Fig. 1: Cell-type-specific profiling of AGO-loaded miRNAs.

a Overview of cell-type-specific miRNA profiling technique. HA-tagged copies of ALG-1 or ALG-2 were driven by cell-type-specific promoters, allowing immunoprecipitation of AGO-loaded miRNAs from individual tissue types from total worm homogenates. b Whole animal fluorescence images of cell-type-specific ^HAALG-1 and ^HAALG-2 lines demonstrating specific expression from intestine, body wall muscles, or neurons. Scale bars, 50 µm. Asterisks indicate intestine autofluorescence. Images are representative of >50 independent animals. c Western blot analysis of input (left) and immunoprecipitated (right) AGO complexes. All images are from the same blot and are equally exposed. Coomassie blue serves as a loading control. d RNA gel blot analysis of input (left) and AGO-immunoprecipitated miRNAs (right). U6 serves as a loading control. e Quantitative RT-PCR on immunoprecipitated AGO:miRNA complexes showing either enrichment >1 or lack of enrichment <1 of miR-1 immunoprecipitated with ^HAALG1 or ^HAALG2 in the genetic backgrounds and conditions indicated.

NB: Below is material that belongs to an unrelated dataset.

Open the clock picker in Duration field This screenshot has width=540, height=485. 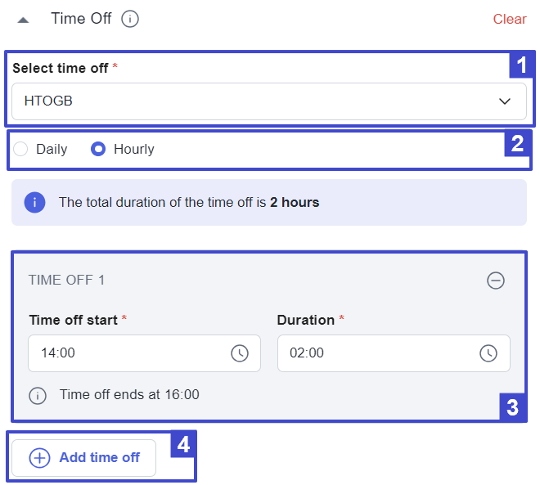(488, 353)
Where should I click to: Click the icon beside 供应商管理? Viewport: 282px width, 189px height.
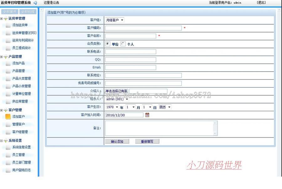(8, 101)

Error bars represent +/− s.e.m. of three biological replicates. P values were calculated using one-way ANOVA with Dunnett’s multiple comparisons test. All immunoprecipitation experiments were repeated three times with similar results. HA hemagglutinin, SL2 splice leader sequence, GFP green fluorescent protein, IP immunoprecipitation.